# WORK TASK
Quote every entry word for word.

# EXERCISE DATA

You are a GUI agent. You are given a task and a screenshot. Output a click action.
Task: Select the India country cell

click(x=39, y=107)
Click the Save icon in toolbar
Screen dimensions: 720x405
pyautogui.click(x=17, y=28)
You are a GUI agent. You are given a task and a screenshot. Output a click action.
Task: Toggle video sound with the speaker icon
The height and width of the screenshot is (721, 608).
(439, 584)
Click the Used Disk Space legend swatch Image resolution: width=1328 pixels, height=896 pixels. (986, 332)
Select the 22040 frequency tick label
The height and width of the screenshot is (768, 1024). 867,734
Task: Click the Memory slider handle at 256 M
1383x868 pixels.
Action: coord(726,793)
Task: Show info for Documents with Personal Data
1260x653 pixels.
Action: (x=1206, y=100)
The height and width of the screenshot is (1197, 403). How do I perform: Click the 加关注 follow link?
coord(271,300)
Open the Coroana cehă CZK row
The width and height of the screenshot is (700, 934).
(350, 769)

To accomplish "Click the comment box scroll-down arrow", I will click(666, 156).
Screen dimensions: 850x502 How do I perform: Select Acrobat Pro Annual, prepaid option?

# OUTPUT BELOW
You are a GUI agent. You are given a task and a screenshot. Output a click action.
Task: Select the India country cell

click(x=39, y=107)
Click the Save icon in toolbar
Screen dimensions: 720x405
pyautogui.click(x=17, y=28)
You are a GUI agent. You are given a task and a screenshot. Output a click action.
Task: Toggle video sound with the speaker icon
The height and width of the screenshot is (721, 608).
(439, 584)
Click the Used Disk Space legend swatch Image resolution: width=1328 pixels, height=896 pixels. (986, 332)
Select the 22040 frequency tick label
The height and width of the screenshot is (768, 1024). 867,734
Task: Click the Memory slider handle at 256 M
1383x868 pixels.
Action: coord(726,793)
Task: Show info for Documents with Personal Data
1260x653 pixels.
Action: (x=1206, y=100)
The height and width of the screenshot is (1197, 403). How do I perform: Click the 加关注 follow link?
coord(271,300)
Open the Coroana cehă CZK row
The width and height of the screenshot is (700, 934).
(350, 769)

To accomplish "Click the comment box scroll-down arrow", I will click(666, 156).
Screen dimensions: 850x502 How do I perform: Select Acrobat Pro Annual, prepaid option?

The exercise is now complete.